=== Dataset excerpts ===

########

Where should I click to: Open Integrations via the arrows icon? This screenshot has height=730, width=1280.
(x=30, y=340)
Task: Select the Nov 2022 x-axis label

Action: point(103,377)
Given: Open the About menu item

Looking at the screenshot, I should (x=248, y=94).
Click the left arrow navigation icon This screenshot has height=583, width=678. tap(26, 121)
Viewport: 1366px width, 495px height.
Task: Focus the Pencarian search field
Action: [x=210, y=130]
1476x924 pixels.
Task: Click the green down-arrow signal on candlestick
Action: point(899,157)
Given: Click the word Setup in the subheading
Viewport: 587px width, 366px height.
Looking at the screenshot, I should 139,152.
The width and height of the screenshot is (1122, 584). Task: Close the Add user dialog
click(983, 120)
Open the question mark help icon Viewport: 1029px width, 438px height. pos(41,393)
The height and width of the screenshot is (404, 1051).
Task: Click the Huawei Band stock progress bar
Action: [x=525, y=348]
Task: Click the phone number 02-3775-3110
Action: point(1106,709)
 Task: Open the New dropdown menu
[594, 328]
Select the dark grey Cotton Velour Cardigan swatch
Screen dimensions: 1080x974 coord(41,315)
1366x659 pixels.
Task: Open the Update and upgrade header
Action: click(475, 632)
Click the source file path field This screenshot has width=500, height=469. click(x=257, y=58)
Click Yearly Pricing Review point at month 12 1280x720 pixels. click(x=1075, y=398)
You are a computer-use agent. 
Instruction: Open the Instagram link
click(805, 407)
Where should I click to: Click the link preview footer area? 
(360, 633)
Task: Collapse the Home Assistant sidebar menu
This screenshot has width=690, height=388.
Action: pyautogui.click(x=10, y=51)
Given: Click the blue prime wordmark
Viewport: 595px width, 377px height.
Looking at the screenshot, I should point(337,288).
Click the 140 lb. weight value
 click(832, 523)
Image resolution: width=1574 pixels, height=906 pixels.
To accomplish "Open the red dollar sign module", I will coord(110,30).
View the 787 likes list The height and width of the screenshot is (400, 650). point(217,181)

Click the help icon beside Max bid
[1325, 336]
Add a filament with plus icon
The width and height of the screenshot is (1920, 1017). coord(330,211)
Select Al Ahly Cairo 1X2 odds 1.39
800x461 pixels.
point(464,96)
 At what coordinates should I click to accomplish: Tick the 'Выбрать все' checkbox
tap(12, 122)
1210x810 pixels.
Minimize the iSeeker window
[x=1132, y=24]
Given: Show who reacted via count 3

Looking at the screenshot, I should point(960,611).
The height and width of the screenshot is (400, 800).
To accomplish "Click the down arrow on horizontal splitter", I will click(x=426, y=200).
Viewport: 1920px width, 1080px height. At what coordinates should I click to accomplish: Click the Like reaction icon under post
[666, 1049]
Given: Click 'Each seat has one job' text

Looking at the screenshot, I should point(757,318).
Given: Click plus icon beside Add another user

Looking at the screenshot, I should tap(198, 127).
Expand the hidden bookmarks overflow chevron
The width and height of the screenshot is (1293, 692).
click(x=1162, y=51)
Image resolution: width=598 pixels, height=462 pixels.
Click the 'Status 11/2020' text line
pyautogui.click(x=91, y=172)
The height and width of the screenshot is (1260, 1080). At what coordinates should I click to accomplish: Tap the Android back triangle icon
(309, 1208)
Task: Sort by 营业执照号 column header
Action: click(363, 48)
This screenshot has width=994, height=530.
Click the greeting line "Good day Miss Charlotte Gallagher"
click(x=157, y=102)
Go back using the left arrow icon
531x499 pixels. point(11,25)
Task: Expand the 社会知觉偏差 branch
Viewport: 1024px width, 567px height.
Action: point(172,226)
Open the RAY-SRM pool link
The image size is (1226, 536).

########

=== What the task asks ===
Transcribe the listing above in full, so that every line matches exactly.

=== Output below ===
Where should I click to: Open Integrations via the arrows icon? This screenshot has height=730, width=1280.
(x=30, y=340)
Task: Select the Nov 2022 x-axis label

Action: point(103,377)
Given: Open the About menu item

Looking at the screenshot, I should (x=248, y=94).
Click the left arrow navigation icon This screenshot has height=583, width=678. tap(26, 121)
Viewport: 1366px width, 495px height.
Task: Focus the Pencarian search field
Action: [x=210, y=130]
1476x924 pixels.
Task: Click the green down-arrow signal on candlestick
Action: point(899,157)
Given: Click the word Setup in the subheading
Viewport: 587px width, 366px height.
Looking at the screenshot, I should 139,152.
The width and height of the screenshot is (1122, 584). Task: Close the Add user dialog
click(983, 120)
Open the question mark help icon Viewport: 1029px width, 438px height. pos(41,393)
The height and width of the screenshot is (404, 1051).
Task: Click the Huawei Band stock progress bar
Action: [x=525, y=348]
Task: Click the phone number 02-3775-3110
Action: point(1106,709)
 Task: Open the New dropdown menu
[594, 328]
Select the dark grey Cotton Velour Cardigan swatch
Screen dimensions: 1080x974 coord(41,315)
1366x659 pixels.
Task: Open the Update and upgrade header
Action: click(475, 632)
Click the source file path field This screenshot has width=500, height=469. click(x=257, y=58)
Click Yearly Pricing Review point at month 12 1280x720 pixels. click(x=1075, y=398)
You are a computer-use agent. 
Instruction: Open the Instagram link
click(805, 407)
Where should I click to: Click the link preview footer area? 
(360, 633)
Task: Collapse the Home Assistant sidebar menu
This screenshot has width=690, height=388.
Action: pyautogui.click(x=10, y=51)
Given: Click the blue prime wordmark
Viewport: 595px width, 377px height.
Looking at the screenshot, I should point(337,288).
Click the 140 lb. weight value
 click(832, 523)
Image resolution: width=1574 pixels, height=906 pixels.
To accomplish "Open the red dollar sign module", I will coord(110,30).
View the 787 likes list The height and width of the screenshot is (400, 650). point(217,181)

Click the help icon beside Max bid
[1325, 336]
Add a filament with plus icon
The width and height of the screenshot is (1920, 1017). coord(330,211)
Select Al Ahly Cairo 1X2 odds 1.39
800x461 pixels.
point(464,96)
 At what coordinates should I click to accomplish: Tick the 'Выбрать все' checkbox
tap(12, 122)
1210x810 pixels.
Minimize the iSeeker window
[x=1132, y=24]
Given: Show who reacted via count 3

Looking at the screenshot, I should point(960,611).
The height and width of the screenshot is (400, 800).
To accomplish "Click the down arrow on horizontal splitter", I will click(x=426, y=200).
Viewport: 1920px width, 1080px height. At what coordinates should I click to accomplish: Click the Like reaction icon under post
[666, 1049]
Given: Click 'Each seat has one job' text

Looking at the screenshot, I should point(757,318).
Given: Click plus icon beside Add another user

Looking at the screenshot, I should tap(198, 127).
Expand the hidden bookmarks overflow chevron
The width and height of the screenshot is (1293, 692).
click(x=1162, y=51)
Image resolution: width=598 pixels, height=462 pixels.
Click the 'Status 11/2020' text line
pyautogui.click(x=91, y=172)
The height and width of the screenshot is (1260, 1080). At what coordinates should I click to accomplish: Tap the Android back triangle icon
(309, 1208)
Task: Sort by 营业执照号 column header
Action: click(363, 48)
This screenshot has width=994, height=530.
Click the greeting line "Good day Miss Charlotte Gallagher"
click(x=157, y=102)
Go back using the left arrow icon
531x499 pixels. point(11,25)
Task: Expand the 社会知觉偏差 branch
Viewport: 1024px width, 567px height.
Action: point(172,226)
Open the RAY-SRM pool link
The image size is (1226, 536).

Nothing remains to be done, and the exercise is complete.